After you have configure the application's deployment settings, click the Deploy button at the lower right of the canvas.

During the deployment process, Streaming Analytics Manager completes the following tasks:

  1. Construct the configurations for the different big data services used in the stream app.

  2. Create a deployable jar of the streaming app.

  3. Upload and deploy the app jar to streaming engine server.

As SAM works through these tasks, it displays a progress bar.

The stream application is deployed to a Storm cluster based on the Storm Service defined in the Environment associated with the application.

After the application has been deployed successfully, SAM notifies you and updates the button to red to indicate it is deployed. Click the red button to kill/undeploy the app.

Running the Stream Simulator

Now that you have developed and deployed the NiFi Flow Application and the Stream Analytics Application, you can run a data simulator that generates truck geo events and sensor events for the apps to process.

To generate the raw truck events serialized into Avro objects using the Schema registry and publish them into the raw Kafka topics, do the following:

  1. Download the Data-Loader.

  2. Unzip the Data Loader file and copy it to the cluster. Name the directory to which you unzipped the file $DATA_LOADER_HOME.

  3. Execute the following commands.

    Make sure to replace variables below with your environment specific values (you can find the REST URL to schema registry in Ambari under SAM service for config value registry.url) . Make sure java (jdk 1.8) is on your classpath.

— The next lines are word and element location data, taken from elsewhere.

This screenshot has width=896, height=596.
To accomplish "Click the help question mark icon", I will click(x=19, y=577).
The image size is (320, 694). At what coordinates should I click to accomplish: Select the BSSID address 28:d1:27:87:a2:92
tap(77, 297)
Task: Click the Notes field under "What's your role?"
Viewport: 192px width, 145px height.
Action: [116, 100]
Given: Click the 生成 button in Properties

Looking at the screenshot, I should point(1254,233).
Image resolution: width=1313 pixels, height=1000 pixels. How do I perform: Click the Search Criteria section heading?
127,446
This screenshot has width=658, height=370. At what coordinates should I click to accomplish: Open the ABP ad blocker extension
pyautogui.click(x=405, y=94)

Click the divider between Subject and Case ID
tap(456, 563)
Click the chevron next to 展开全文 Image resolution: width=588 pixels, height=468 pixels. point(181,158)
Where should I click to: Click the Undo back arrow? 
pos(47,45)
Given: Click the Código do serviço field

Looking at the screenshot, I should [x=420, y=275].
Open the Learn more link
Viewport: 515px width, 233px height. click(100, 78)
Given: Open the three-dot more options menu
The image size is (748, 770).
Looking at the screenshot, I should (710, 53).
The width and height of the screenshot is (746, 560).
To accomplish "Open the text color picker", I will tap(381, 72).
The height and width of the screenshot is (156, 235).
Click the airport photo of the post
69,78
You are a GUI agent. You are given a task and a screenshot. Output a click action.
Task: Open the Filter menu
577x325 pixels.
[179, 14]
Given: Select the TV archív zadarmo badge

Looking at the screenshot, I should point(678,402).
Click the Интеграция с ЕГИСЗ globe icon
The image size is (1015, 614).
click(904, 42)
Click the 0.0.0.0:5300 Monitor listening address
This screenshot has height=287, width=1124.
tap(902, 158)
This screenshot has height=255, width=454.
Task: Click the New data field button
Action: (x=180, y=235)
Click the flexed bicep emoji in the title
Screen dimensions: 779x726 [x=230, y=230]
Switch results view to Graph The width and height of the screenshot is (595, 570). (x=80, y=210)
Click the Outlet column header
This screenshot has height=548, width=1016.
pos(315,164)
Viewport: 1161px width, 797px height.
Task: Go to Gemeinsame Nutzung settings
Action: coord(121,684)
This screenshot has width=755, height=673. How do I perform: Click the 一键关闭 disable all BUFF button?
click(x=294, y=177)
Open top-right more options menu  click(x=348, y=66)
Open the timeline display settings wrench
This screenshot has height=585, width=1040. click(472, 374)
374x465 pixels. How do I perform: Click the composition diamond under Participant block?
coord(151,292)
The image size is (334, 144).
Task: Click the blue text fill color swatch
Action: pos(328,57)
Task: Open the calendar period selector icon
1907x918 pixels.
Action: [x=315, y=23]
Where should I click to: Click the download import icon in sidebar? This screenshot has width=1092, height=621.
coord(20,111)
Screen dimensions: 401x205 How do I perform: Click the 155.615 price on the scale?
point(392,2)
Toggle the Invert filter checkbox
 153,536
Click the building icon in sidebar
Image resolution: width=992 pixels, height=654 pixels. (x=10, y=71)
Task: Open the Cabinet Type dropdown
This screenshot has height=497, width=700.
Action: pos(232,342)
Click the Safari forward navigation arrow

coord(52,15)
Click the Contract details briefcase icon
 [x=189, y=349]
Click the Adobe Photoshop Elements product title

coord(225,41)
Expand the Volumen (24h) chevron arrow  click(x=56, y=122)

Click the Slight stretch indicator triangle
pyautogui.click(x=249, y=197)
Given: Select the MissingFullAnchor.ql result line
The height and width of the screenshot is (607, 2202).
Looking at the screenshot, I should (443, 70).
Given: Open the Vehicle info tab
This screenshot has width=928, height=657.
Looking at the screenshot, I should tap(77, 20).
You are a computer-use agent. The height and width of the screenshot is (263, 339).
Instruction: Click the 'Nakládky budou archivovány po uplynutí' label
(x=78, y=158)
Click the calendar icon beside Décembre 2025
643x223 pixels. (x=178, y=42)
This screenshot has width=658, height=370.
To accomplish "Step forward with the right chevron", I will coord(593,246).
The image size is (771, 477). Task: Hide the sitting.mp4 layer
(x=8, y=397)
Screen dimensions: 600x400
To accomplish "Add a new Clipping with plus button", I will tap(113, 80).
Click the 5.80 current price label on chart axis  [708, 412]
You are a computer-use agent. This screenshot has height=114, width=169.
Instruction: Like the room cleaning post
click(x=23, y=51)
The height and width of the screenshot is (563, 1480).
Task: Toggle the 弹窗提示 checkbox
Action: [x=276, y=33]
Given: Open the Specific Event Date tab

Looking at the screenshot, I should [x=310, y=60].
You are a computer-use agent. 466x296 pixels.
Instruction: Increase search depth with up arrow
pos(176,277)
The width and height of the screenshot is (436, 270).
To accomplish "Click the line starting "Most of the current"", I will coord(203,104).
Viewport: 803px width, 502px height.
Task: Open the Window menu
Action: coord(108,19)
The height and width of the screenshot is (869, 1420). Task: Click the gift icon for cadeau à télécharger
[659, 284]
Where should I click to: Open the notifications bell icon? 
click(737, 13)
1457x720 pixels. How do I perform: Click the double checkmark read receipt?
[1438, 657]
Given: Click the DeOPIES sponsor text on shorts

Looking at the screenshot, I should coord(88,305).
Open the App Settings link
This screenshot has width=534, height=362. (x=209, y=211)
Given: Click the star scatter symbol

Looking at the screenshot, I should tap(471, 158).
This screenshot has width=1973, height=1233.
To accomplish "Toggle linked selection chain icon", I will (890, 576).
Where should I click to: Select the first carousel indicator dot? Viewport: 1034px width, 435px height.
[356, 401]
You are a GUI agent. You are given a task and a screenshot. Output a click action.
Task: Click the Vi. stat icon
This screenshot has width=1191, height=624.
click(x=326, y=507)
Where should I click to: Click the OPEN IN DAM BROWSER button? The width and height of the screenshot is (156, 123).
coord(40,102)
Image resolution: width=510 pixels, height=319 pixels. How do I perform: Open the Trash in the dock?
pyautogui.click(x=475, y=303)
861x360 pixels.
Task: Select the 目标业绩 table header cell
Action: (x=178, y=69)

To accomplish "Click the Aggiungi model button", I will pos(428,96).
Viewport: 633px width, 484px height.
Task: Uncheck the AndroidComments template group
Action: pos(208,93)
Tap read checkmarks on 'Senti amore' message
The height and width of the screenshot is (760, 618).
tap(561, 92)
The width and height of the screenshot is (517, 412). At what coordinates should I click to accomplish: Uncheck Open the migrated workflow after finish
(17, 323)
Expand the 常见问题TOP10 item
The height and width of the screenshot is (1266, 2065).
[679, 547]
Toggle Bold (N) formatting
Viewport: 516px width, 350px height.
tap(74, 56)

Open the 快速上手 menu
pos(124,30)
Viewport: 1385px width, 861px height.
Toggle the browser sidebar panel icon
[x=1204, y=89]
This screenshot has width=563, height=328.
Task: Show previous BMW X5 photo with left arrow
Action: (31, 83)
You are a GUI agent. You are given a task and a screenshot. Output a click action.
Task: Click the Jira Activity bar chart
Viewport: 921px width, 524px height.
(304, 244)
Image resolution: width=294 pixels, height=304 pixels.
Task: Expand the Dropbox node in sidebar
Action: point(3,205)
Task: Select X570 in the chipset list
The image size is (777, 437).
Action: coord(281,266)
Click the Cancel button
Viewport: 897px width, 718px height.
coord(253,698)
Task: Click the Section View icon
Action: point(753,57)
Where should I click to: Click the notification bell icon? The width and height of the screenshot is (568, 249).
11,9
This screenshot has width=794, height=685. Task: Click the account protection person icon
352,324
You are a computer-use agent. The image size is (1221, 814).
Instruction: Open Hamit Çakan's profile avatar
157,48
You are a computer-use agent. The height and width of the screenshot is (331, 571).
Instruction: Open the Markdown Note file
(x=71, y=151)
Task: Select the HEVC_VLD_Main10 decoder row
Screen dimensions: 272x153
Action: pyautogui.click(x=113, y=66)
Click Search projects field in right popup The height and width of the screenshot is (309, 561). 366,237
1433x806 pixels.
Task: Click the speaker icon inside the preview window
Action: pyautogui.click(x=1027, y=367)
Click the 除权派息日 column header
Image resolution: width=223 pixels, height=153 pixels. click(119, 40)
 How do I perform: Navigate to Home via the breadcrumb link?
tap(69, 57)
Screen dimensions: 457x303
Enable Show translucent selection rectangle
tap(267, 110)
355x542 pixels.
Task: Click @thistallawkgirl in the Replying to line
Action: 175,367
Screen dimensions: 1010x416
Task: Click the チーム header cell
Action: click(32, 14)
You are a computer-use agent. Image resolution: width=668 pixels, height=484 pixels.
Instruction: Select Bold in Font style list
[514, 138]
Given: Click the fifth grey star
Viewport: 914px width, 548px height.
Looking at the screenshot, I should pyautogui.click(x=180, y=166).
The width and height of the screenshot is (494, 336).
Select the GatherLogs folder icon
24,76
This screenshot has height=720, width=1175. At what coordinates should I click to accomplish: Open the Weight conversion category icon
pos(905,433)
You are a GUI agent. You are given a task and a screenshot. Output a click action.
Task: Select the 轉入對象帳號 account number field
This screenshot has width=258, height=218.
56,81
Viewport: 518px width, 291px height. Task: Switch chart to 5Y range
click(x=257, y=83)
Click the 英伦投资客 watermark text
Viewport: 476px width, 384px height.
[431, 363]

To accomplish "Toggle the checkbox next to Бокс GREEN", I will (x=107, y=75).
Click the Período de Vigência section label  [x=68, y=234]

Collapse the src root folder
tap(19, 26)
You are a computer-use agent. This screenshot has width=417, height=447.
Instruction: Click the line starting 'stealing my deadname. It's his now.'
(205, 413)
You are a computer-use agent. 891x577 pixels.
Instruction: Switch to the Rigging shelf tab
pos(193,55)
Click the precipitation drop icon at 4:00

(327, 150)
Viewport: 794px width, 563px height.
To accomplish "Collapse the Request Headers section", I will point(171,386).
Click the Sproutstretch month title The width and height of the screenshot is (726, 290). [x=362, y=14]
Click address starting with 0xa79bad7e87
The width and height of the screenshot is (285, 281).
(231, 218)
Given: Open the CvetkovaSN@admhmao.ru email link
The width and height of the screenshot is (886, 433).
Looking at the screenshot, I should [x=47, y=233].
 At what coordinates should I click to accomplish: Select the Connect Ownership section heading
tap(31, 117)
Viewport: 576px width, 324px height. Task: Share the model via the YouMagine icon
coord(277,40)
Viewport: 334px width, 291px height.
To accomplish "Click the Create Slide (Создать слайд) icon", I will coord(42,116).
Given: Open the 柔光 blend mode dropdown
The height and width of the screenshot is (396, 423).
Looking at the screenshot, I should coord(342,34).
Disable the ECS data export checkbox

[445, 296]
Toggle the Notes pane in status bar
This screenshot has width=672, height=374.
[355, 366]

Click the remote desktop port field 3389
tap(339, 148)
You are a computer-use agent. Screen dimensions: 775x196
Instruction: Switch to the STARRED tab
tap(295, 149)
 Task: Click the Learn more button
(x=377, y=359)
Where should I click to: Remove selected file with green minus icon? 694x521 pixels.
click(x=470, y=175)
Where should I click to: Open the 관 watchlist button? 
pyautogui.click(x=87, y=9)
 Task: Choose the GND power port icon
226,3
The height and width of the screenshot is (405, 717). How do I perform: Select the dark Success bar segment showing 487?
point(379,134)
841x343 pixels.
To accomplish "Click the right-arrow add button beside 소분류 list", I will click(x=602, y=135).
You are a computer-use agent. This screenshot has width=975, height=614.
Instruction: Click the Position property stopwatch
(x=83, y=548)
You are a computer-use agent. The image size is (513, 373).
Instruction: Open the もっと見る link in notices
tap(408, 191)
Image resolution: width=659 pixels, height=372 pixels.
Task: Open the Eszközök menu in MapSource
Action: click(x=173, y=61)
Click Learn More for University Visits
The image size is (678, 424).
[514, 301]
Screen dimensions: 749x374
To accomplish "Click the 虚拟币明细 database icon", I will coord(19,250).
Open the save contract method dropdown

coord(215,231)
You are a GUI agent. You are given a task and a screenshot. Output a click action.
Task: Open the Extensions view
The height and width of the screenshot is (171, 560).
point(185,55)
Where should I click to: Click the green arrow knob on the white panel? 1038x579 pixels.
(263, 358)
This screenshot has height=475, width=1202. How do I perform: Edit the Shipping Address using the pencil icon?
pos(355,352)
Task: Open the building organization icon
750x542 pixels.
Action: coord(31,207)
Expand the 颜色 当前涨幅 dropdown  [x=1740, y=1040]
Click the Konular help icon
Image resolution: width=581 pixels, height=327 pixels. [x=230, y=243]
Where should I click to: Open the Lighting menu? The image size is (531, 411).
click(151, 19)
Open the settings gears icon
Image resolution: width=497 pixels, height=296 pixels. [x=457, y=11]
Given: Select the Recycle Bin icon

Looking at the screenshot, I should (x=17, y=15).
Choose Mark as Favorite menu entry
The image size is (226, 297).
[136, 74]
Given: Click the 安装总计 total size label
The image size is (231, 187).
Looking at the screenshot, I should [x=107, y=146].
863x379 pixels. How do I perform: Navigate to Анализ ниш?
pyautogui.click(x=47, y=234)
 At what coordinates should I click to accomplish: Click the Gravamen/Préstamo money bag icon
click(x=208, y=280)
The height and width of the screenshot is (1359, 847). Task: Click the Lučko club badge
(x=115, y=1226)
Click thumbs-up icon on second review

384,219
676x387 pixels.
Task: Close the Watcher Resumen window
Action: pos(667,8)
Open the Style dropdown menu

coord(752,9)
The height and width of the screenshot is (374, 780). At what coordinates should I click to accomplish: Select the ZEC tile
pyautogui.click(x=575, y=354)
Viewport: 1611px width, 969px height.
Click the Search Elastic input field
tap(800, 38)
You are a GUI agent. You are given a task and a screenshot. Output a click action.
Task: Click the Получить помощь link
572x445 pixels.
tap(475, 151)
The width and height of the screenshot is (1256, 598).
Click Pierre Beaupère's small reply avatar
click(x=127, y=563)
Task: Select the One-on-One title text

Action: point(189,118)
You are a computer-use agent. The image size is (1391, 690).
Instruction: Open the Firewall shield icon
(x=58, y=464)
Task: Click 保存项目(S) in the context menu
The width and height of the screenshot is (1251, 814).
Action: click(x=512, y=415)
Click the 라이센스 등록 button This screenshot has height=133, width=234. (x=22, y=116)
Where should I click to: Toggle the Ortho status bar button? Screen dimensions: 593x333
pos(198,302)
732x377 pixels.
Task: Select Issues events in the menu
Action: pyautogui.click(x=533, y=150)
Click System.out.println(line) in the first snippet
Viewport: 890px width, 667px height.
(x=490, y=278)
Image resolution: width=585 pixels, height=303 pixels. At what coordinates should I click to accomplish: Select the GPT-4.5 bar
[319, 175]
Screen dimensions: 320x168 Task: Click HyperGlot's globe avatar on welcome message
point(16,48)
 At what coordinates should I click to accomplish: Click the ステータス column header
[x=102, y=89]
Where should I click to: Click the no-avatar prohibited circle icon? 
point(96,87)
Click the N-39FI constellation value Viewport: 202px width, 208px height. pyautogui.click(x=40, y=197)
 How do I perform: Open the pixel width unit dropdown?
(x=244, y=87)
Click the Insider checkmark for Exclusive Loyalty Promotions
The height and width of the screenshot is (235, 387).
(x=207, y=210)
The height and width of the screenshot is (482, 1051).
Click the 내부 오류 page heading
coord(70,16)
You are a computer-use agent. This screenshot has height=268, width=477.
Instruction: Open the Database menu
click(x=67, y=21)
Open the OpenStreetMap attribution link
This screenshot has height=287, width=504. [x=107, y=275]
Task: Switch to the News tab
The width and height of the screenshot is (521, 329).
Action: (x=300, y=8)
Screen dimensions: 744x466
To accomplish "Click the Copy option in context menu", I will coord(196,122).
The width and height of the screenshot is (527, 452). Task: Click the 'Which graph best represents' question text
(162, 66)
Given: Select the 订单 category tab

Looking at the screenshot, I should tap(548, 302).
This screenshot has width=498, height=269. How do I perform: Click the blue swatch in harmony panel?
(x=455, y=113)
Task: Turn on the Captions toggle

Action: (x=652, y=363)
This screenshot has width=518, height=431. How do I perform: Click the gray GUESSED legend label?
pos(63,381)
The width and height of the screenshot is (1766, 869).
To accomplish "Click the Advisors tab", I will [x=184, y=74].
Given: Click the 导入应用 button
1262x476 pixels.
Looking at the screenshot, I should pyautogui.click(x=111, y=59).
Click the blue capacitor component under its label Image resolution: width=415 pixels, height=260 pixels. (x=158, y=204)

    tar -zxvf $DATA_LOADER_HOME/routes.tar.gz
    
    nohup java -cp \
    stream-simulator-jar-with-dependencies.jar \
    hortonworks.hdf.sam.refapp.trucking.simulator.SimulationRunnerApp \
    20000 \
    hortonworks.hdf.sam.refapp.trucking.simulator.impl.domain.transport.Truck \
    hortonworks.hdf.sam.refapp.trucking.simulator.impl.collectors.KafkaCSVEventWithSchemaHeaderCollector \
    1 \
    $DATA_LOADER_HOME/routes/midwest/ \
    10000 \
    $KAFKA_BROKER_HOST:$KAFKA_PORT \
    ALL_STREAMS \
    NONSECURE &
    

    You should see events being published into the Kafka topics called: raw-truck_events_avro and raw-truck_speed_events_avro. NiFi should consume the events, enrich them, and then push them into the truck_events_avro and truck_speed_events_avro Kafka topics. SAM then SAM consumes from those topics.